House Minority Leader Nancy Pelosi said Wednesday that Congress should give Obama the authority he sought "as soon as possible."
Asked whether it should be attached to the spending bill, she said: "Well, we want it to be on whatever engine is leaving the station, and that's one that is leaving the station. That's for sure a must-pass bill in a time-certain period of time. And I would hope that it would be on there."
House Intelligence Committee Chairman Mike Rogers said a similar request faced opposition in the past because members felt the mission was not clear, but he is waiting to hear from the administration before deciding whether to support this request.
"It's a big issue, it's critically important. A lot of members have a lot of strong feelings about it," said one GOP aide. "It's sort of an issue that's too big for a CR. It rises above the traditional constraints of a continuing resolution."
Another top Republican aide said "this isn't a new request, and it has thus far faced bipartisan opposition."
But the politics are difficult to ignore. Republicans are wary of seeming unsupportive of a president in the run-up to a military campaign heavily supported by the American public. As one Armed Services Committee Republican noted, the GOP heavily criticized Democrats for pushing back against President George W. Bush during his campaign in Iraq, so they cannot be perceived as doing the same to Obama.
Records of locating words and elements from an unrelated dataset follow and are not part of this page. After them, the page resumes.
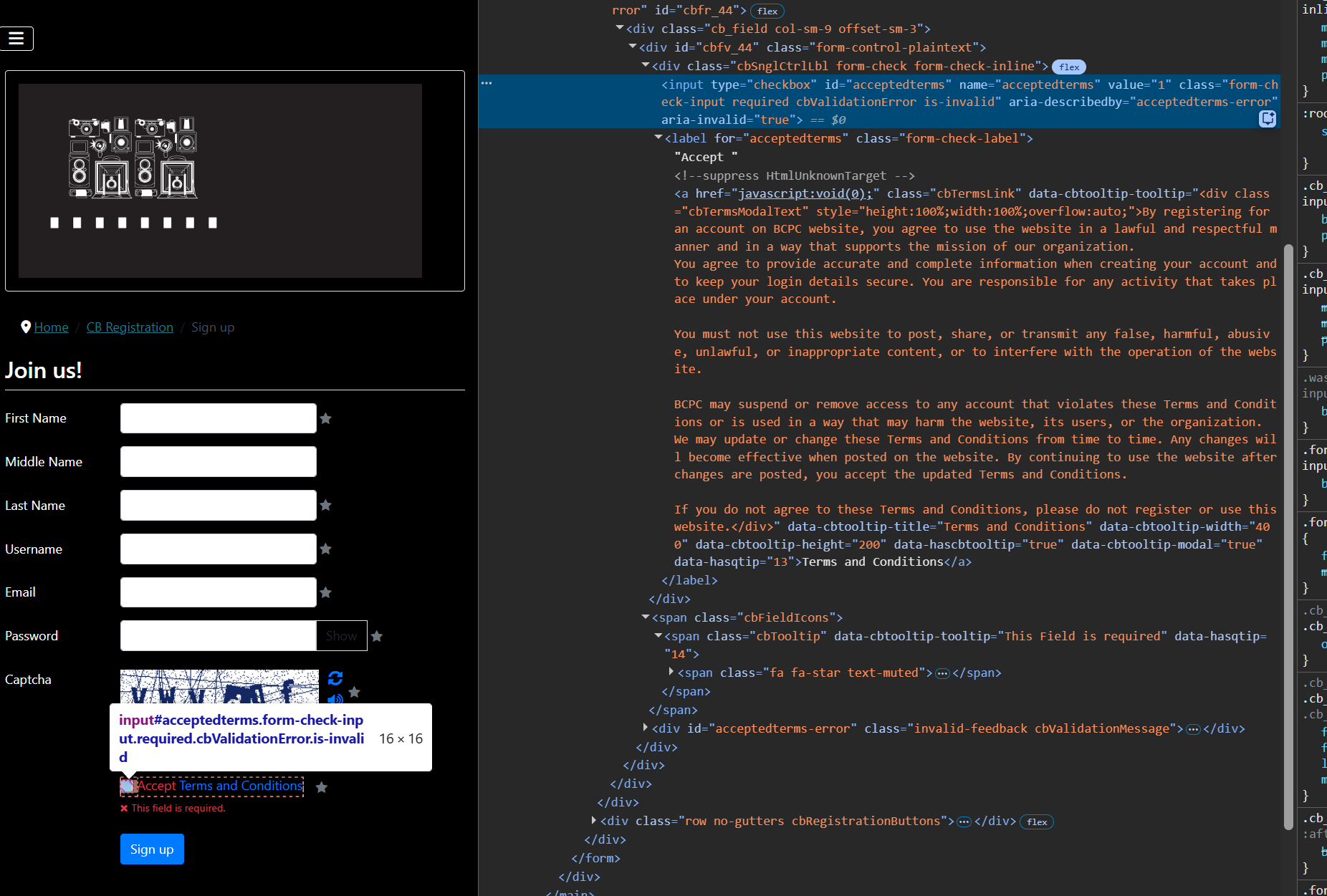Open CB Registration breadcrumb item

[x=130, y=327]
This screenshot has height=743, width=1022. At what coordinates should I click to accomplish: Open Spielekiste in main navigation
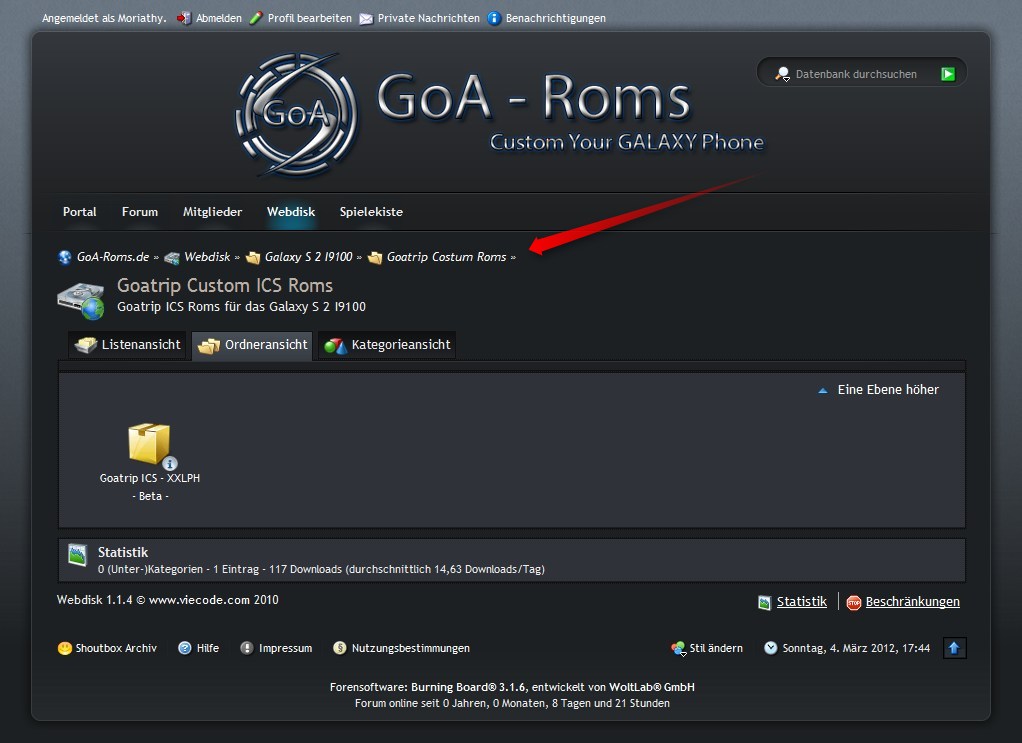pyautogui.click(x=371, y=212)
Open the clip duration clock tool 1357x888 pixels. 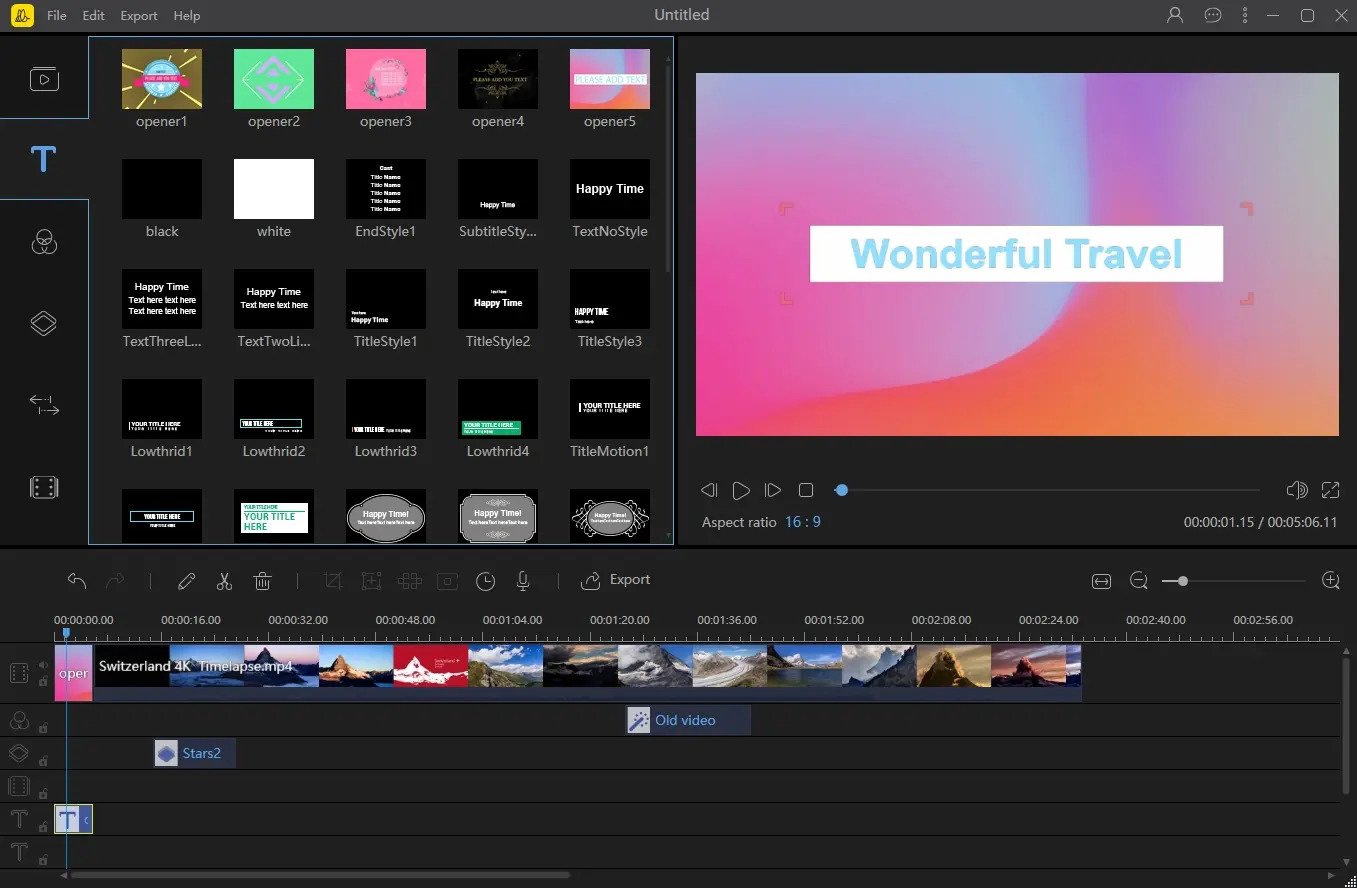pyautogui.click(x=485, y=580)
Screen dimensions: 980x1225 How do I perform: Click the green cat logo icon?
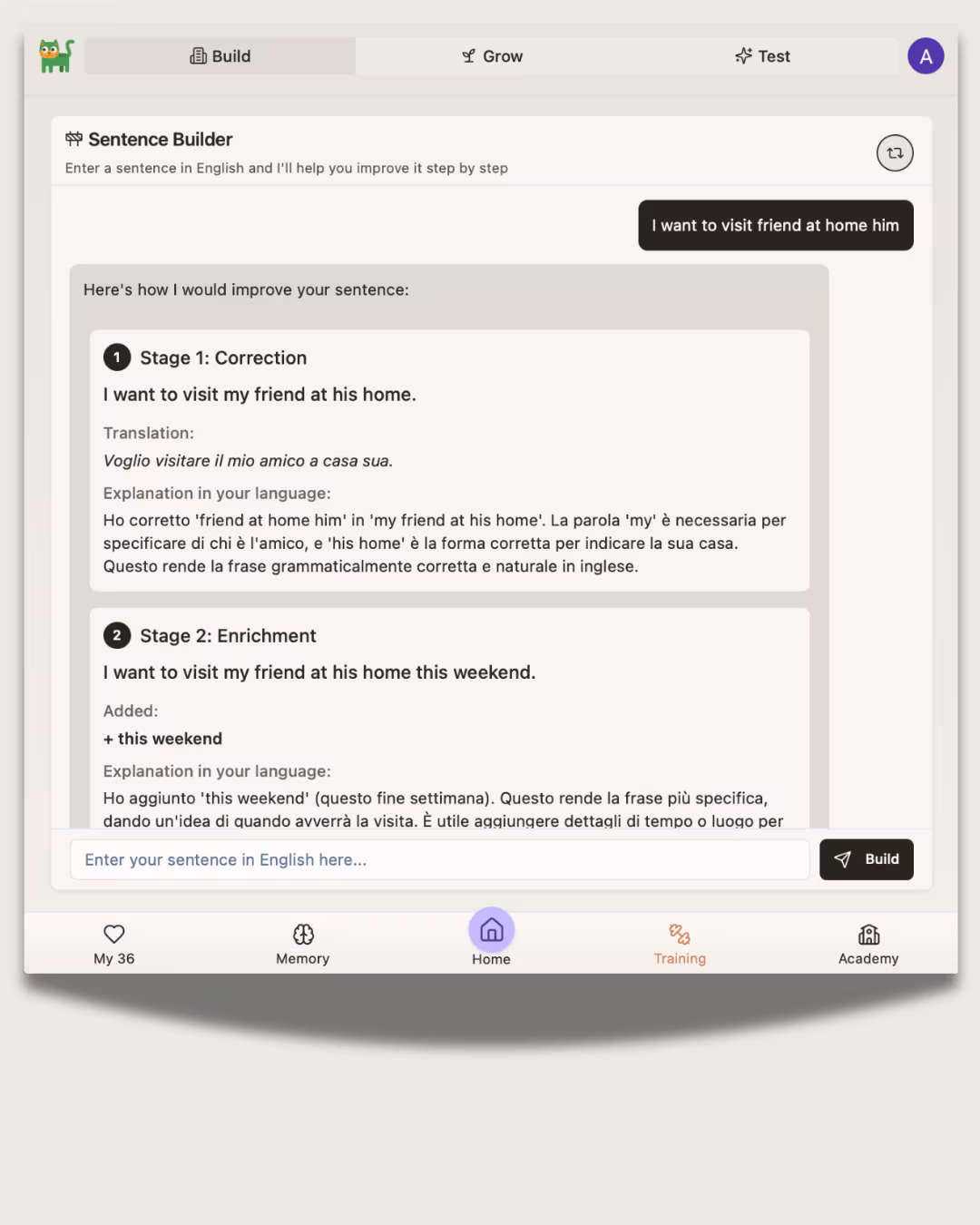56,55
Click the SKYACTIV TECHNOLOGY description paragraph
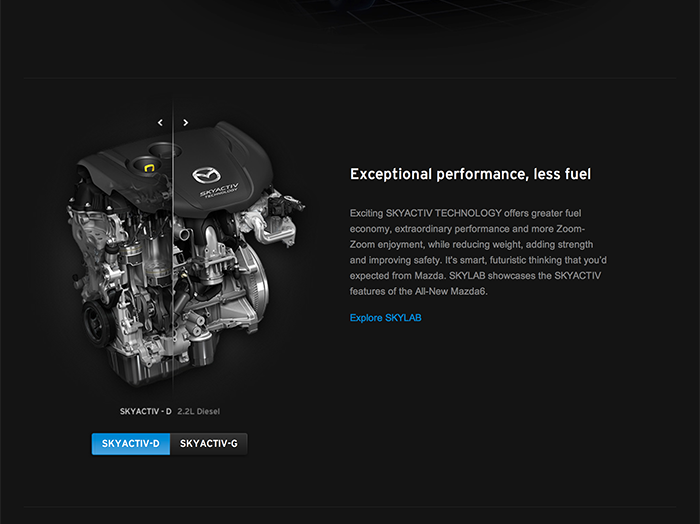 pos(478,252)
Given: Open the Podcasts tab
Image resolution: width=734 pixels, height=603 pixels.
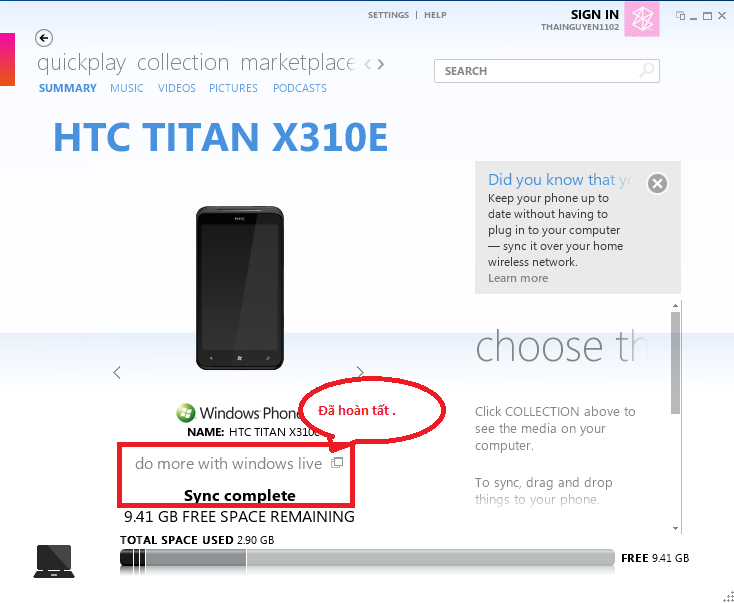Looking at the screenshot, I should click(300, 88).
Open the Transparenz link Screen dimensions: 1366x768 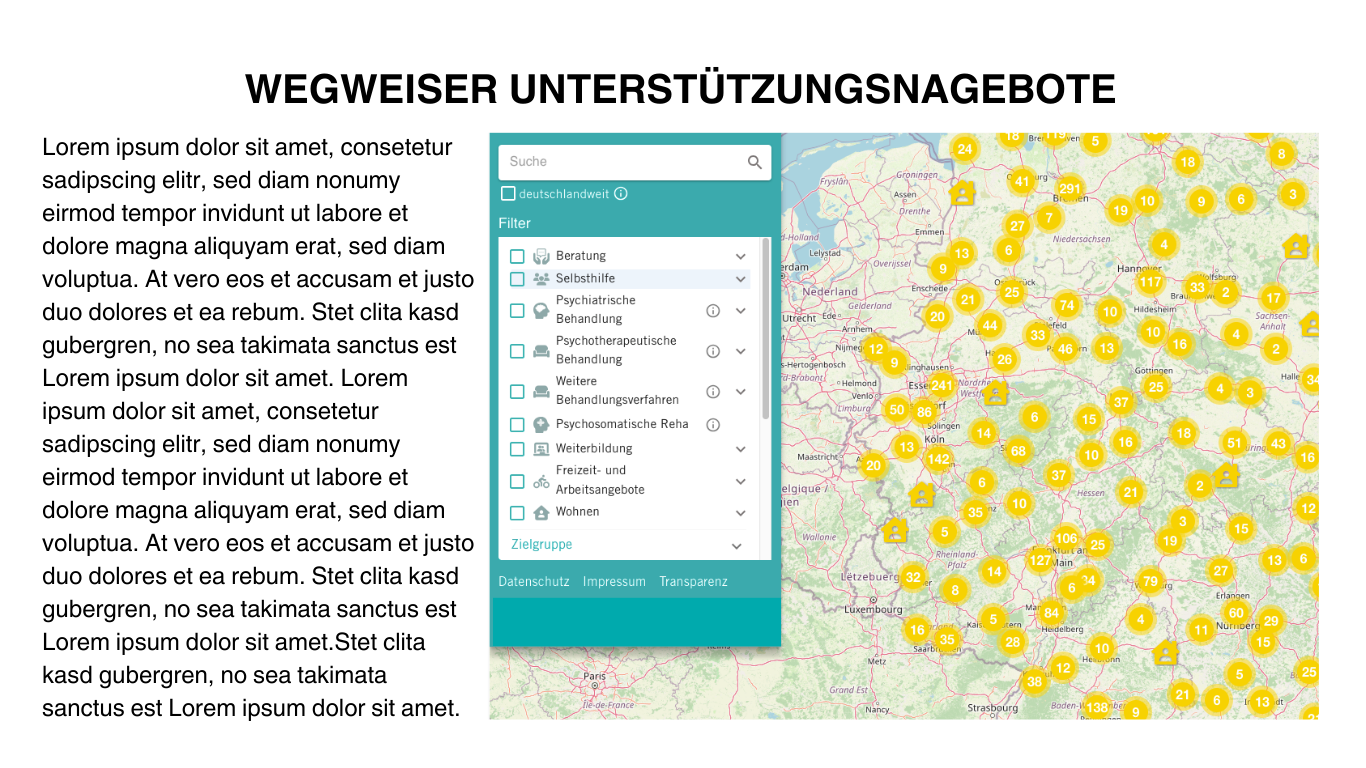(x=693, y=582)
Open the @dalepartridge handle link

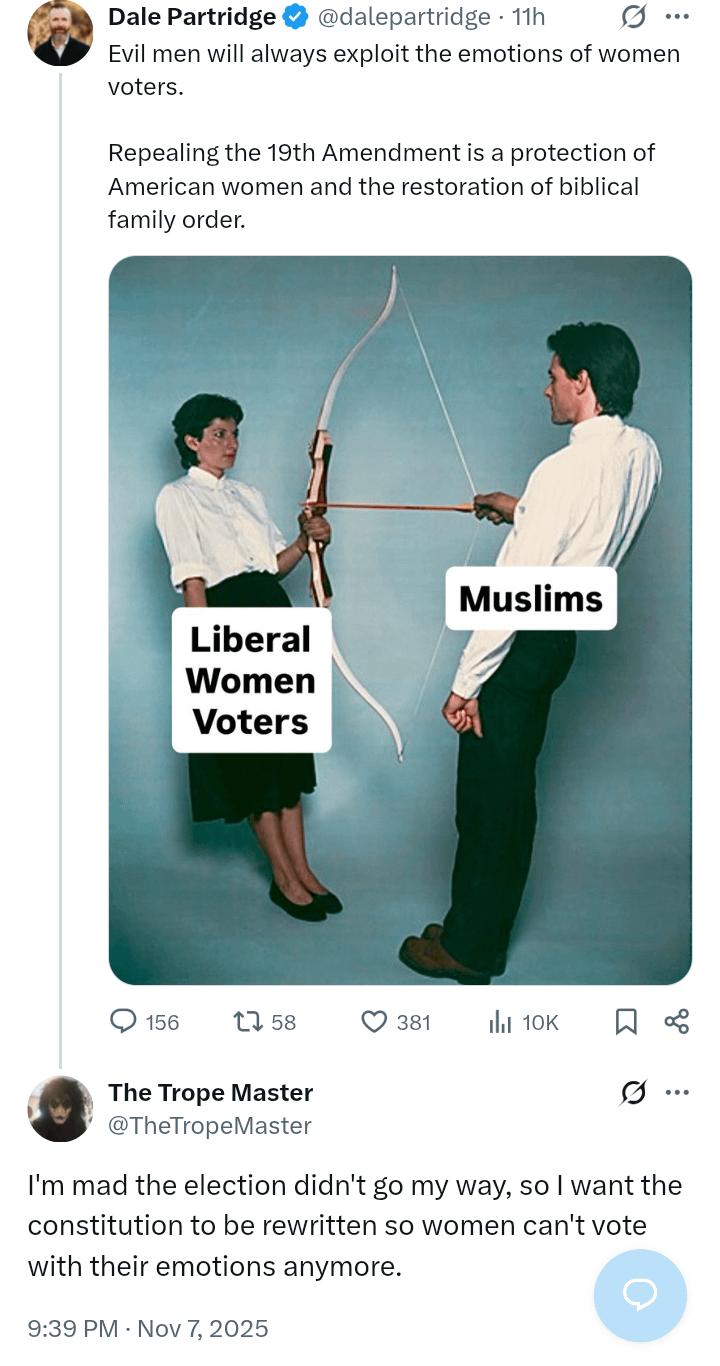[404, 17]
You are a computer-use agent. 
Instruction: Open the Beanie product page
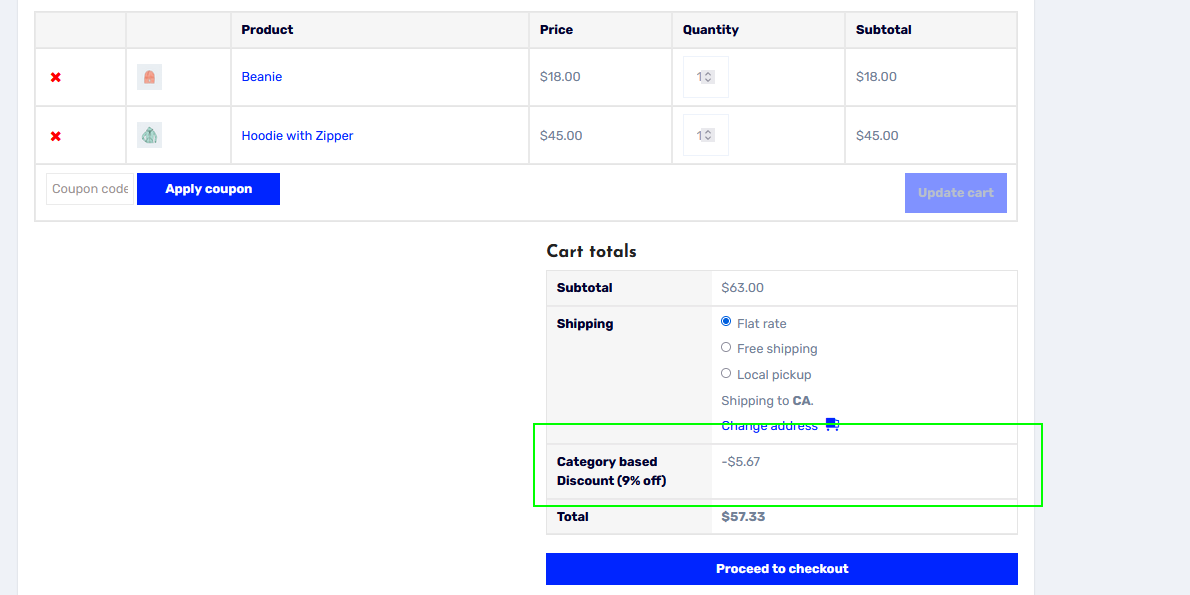pyautogui.click(x=261, y=76)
Still, the concerns are bipartisan. One Democratic aide noted there are many questions about the administration's ability to arm Syrian moderates while keeping weapons and equipment out of the hands of forces loyal to Syrian President Bashar al-Assad, against whom Obama asked Congress to authorize military strikes last year.
There is also the matter of procedural hurdles. The continuing resolution is already written, and would have to be rewritten to include the military authorization. A House Rules Committee hearing that had been scheduled for 2 p.m. has been postponed as lawmakers sort through the Syria issue.
Either way, members are pushing back against the idea of adding an authorizing measure to a spending bill. Proponents of the military measure, however, are also pushing back, noting that the CR already includes at least two major authorizations: the Export Import Bank and an Internet tax measure.
House Republicans will hold a special conference meeting Thursday morning to discuss the situation in Iraq and Syria, and any requests included in the president's speech on the situation scheduled for Wednesday night.
Senate Majority Leader Harry Reid has already expressed support for granting the administration's request. And Senate Democrats could choose to move separate legislation on the subject if the House does not attach it to the CR they send across the Capitol.